**短文:**
---*---

诗词怎么才能学得有意思(巧与拙奇与常诗词创作中掌握这几点要诀)

吴骞在《拜经楼诗话》中说:“昔人论诗,有用巧不如用拙之语,然诗有用巧而见工,亦有用拙而逾胜者,同一咏杨妃事,玉溪:“夜半燕归宫漏永,薛王沈醉寿王醒。”此用巧而见工也。马君辉云:“养子早知能背国,宫中不赐洗儿钱。”此用拙而逾胜也。然皆得言外不传之妙。”(卷四)所说巧拙的例子,近乎雅俗的不同,但吴氏已举出诗歌有“用巧而见工”的,有“用拙而逾胜”的,巧与拙各有一种胜境,倒是很公允的看法。

诗词怎么才能学得有意思(巧与拙奇与常诗词创作中掌握这几点要诀)(1)

巧有巧的美,巧可以从几方面来说:如杜甫《独酌》诗:“仰蜂黏落絮,行蚁上枯梨。”又《徐步》诗:“芹泥随燕嘴,花粉上蜂须。”写物细腻,像工笔画一样,细入毫芒,极为工巧。

杜荀鹤《途中有作》:“枕上事仍多马上,山中心更甚关中。”又《隽阳道中》:“争知百岁不百岁,未合白头今白头。”造句新颖,每句重出二字,极为工巧,成了巧变对。

贾岛《寄钱庶子》:“树阴终日扫,药债来年还。”又《答王建秘书》:“白发无心镊,青山去意多。”对偶宽远,一情一景,一巨一细,成了前面所说的“不对之对”,极为工巧。

诗词怎么才能学得有意思(巧与拙奇与常诗词创作中掌握这几点要诀)(2)

再则如薛能《新柳》一诗,写物、造句、对偶都甚工巧:

轻轻须重不须轻,众木难成独早成。

柔性定胜刚性立,一枝还引万枝生。

天钟和气元无力,时遇风光别有情。

谁道少逢知己用,将军因此建雄名。

首句用三个轻字,二句用两个成字,三句重出两个性字,四句重出两个枝字,故意重出,句法至为灵巧。颔联一虚一实,又以巧变为对,腹联一有一无,乃以正反为对,对偶至为灵活。首二两句写新柳似乎很轻贱,结尾两句又把柳树写得很雄伟,汉代将军周亚夫的细柳营名闻千载呢!加上中间四句,体物入微,是一首工于写物的诗,读来自有一种工巧的美感。

拙也有拙的美,谢榛曾说:“《鹤林玉露》曰:诗惟拙句最难,至于拙,则浑然天成,工巧不足言矣。若刘禹锡《望夫石》诗:望来已是几千载,只是当时初望时。陈后山谓辞拙意工是也。”(《四溟诗话》)

诗词怎么才能学得有意思(巧与拙奇与常诗词创作中掌握这几点要诀)(3)

前人以为拙的美更胜于巧的美。下面且举一首施肩吾的《古别离》,这种以古意为题旨的诗,大都是以拙朴的句子,来达到拟古的目的:

老母别爱子,少妻送征郎。

血流既四面,乃一断二肠。

---*---

**给定数据:**
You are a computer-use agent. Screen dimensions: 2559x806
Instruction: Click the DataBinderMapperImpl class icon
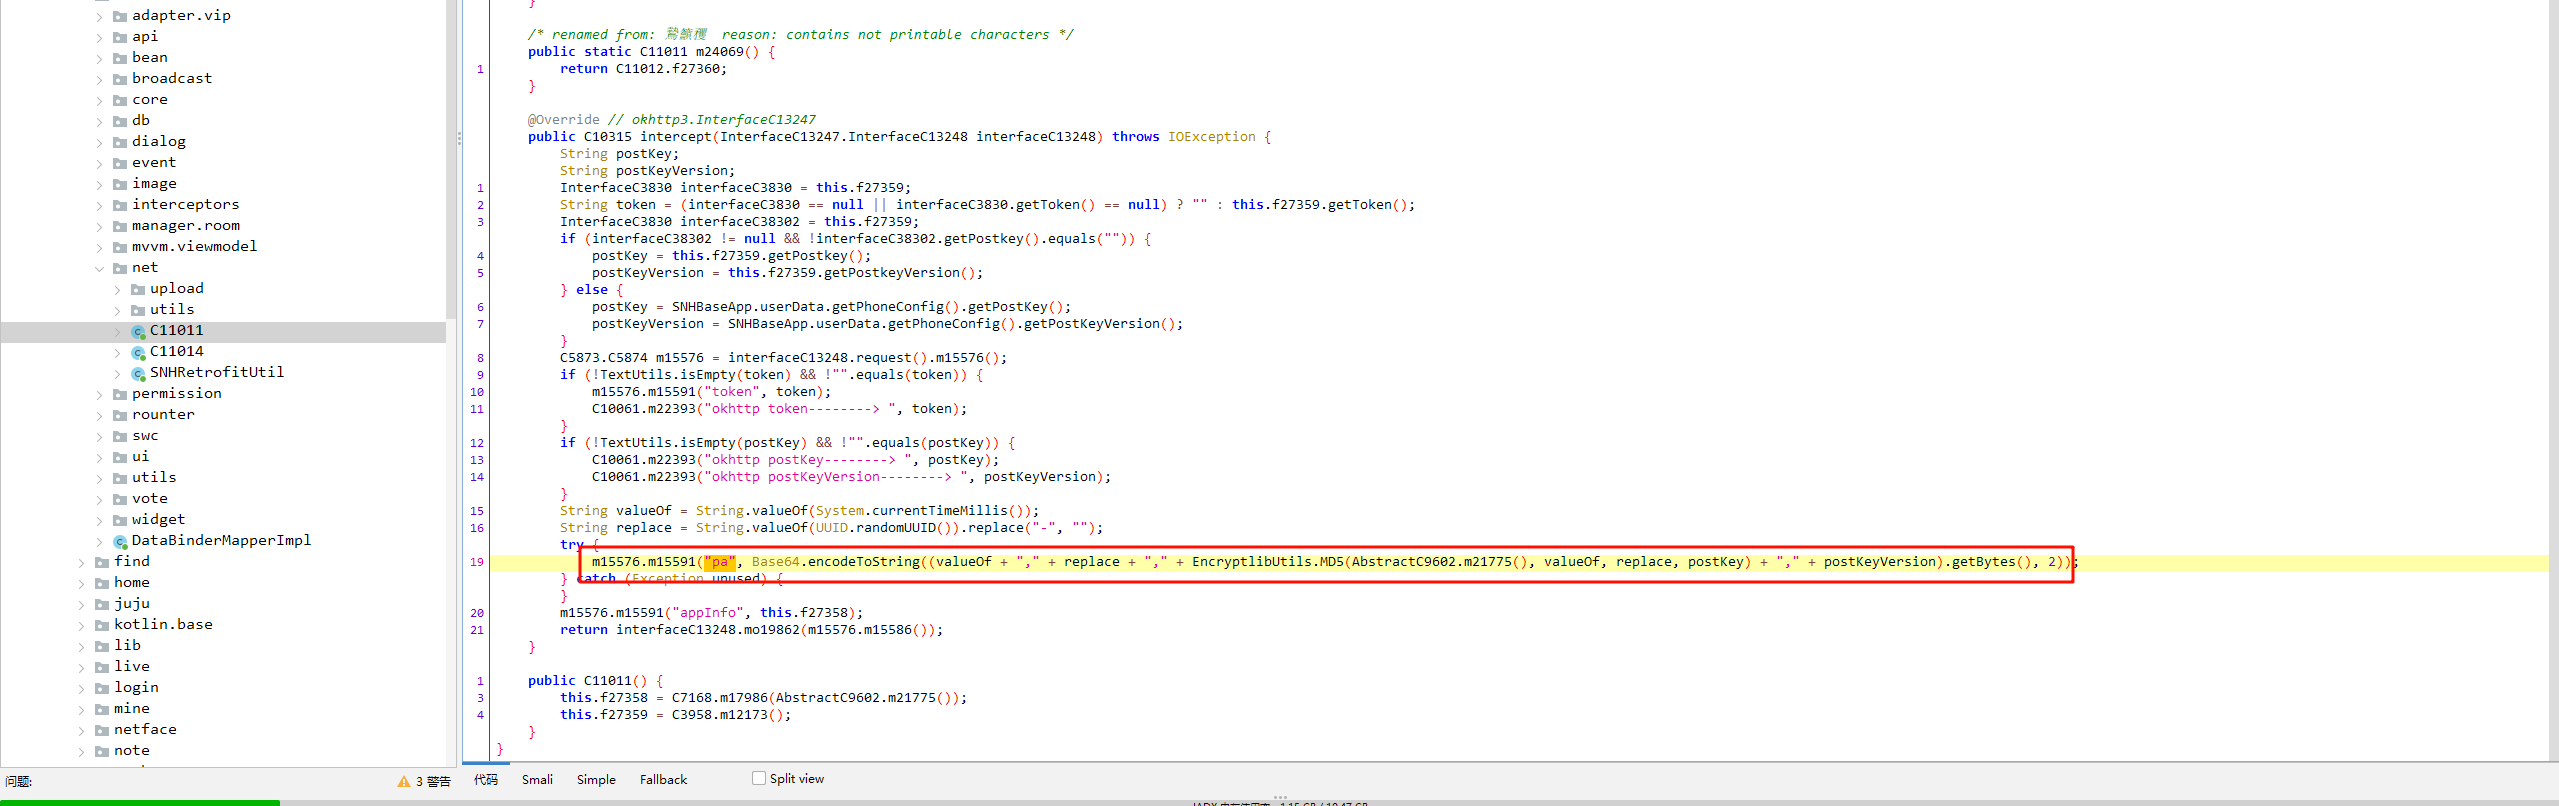pyautogui.click(x=120, y=541)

---*---

**任务要求:**
判断以下三个说法是否符合短文,每项回答“是”或“否”,并附上短文中据以判断的原句。
1. 杜荀鹤的诗句每句重出二字,成了巧变对。
2. 薛能《新柳》首句用了两个轻字。
3. 前人认为巧的美更胜于拙的美。

**练习作答:**
1. 是。“造句新颖,每句重出二字,极为工巧,成了巧变对。”
2. 否。“首句用三个轻字”
3. 否。“前人以为拙的美更胜于巧的美。”